Reincarnation, literally "to be made flesh again", is the belief that the soul, after death of the body, comes back to earth in another body. According to one belief, a new personality is developed during each life in the physical world, but the soul remains constant throughout the successive lives.
During recent decades, a significant number of people in the West have developed a belief in reincarnation. Feature films, such as Kundun, What Dreams May Come and Birth, contemporary books by authors such as Carol Bowman and Vicki Mackenzie, as well as popular songs, regularly mention reincarnation.
The scientific consensus, as expressed by the National Science Foundation, has identified and described ten subjects, including reincarnation, and they consider belief in those subjects to be pseudoscientific beliefs.
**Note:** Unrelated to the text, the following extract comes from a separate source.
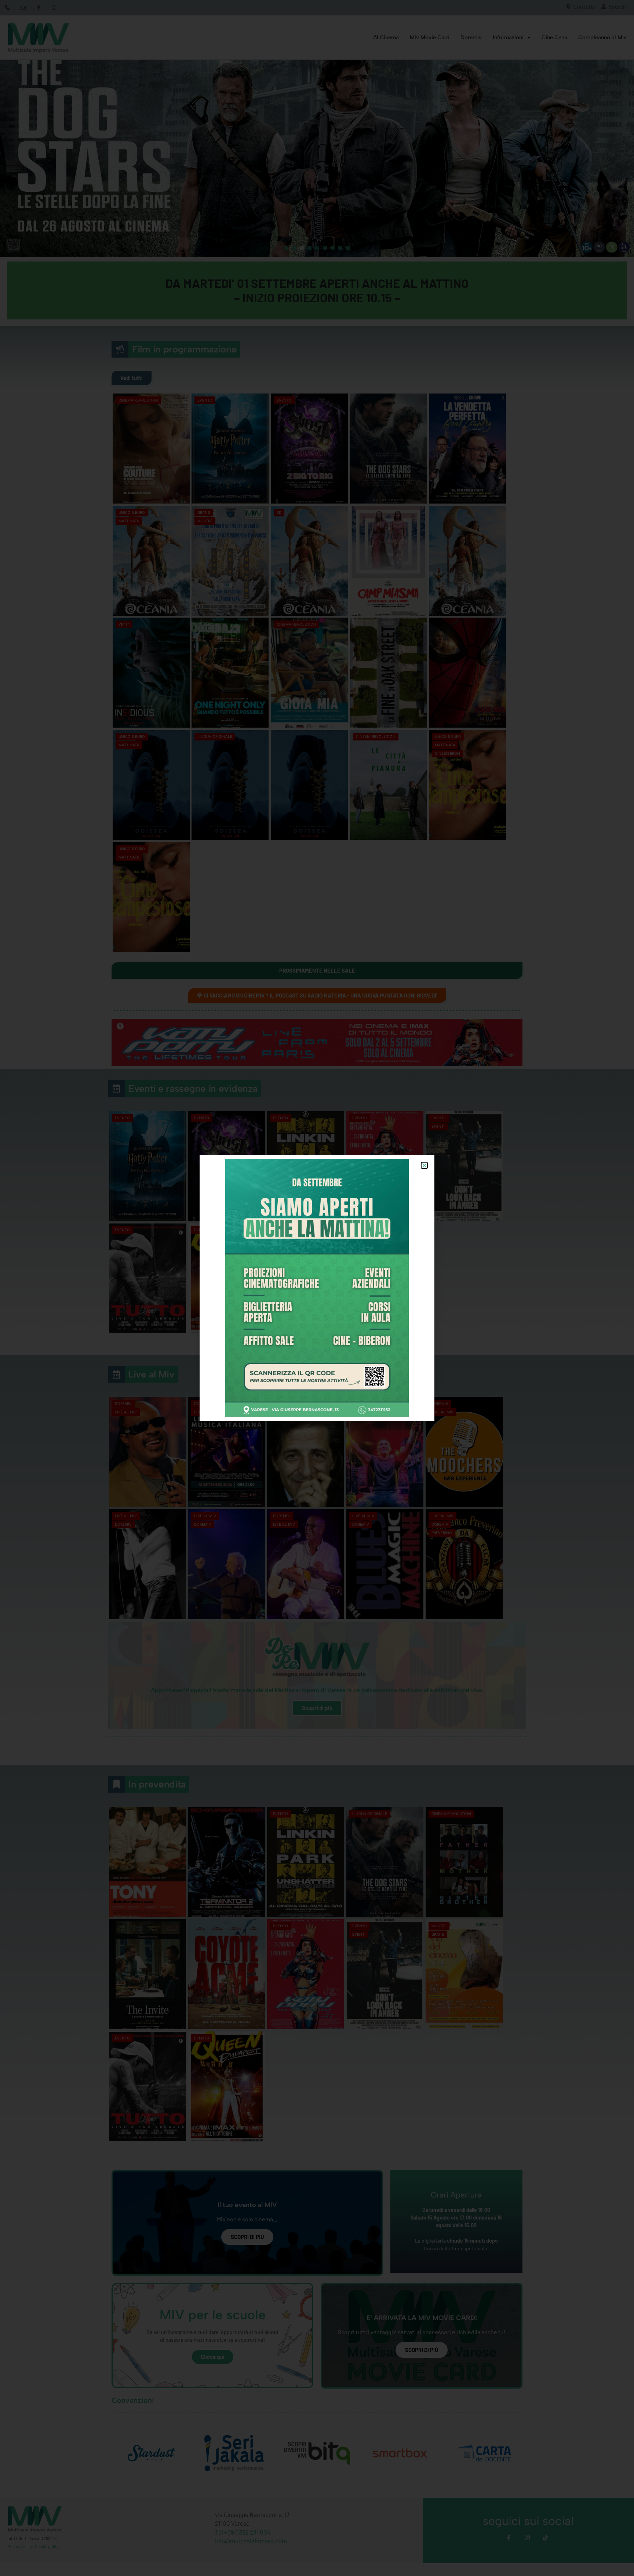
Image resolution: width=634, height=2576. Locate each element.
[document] (317, 1288)
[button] (424, 1165)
Eastern philosophical and religious beliefs regarding the existence or non-existence of an unchanging 'self' have a direct bearing on how reincarnation is viewed within a given tradition. There are large differences in philosophical beliefs regarding the nature of the soul (also known as the jiva or atman) amongst Eastern religions such as Hinduism and Jainism that do accept such an idea.[citation needed]
According to the scriptures, Siddhārtha Gautama taught a concept of rebirth that was distinct from that of any known contemporary Indian teacher. This concept was consistent with the common notion of a sequence of related lives stretching over a very long time, but was constrained by two core Buddhist concepts: anattā, that there is no irreducible ātman or "self" tying these lives together; and anicca, that all compounded things are subject to dissolution, including all the components of the human person and personality. At the death of one personality, a new one comes into being, much as the flame of a dying candle can serve to light the flame of another.
Buddhism suggests that samsara, the process of rebirth, occurs across five or six realms of existence. It is actually said in Tibetan Buddhism that it is very rare for a person to be reborn in the immediate next life as a human. This depends on the karmic potentialities (or "seeds") they have created with their actions and upon their state of mind at the time of death. If we die with a peaceful mind, this will stimulate a virtuous seed and we shall experience a fortunate rebirth; but if we die with a disturbed mind, in a state of anger, say, this will stimulate a non-virtuous seed and we shall experience an unfortunate rebirth. This is similar to the way in which nightmares are triggered by our being in an agitated state of mind just before falling asleep.
Skeptic Carl Sagan asked the Dalai Lama what would he do if a fundamental tenet of his religion (reincarnation) was definitively disproved by science. The Dalai Lama answered; "if science can disprove reincarnation, Tibetan Buddhism would abandon reincarnation... but it's going to be mighty hard to disprove reincarnation.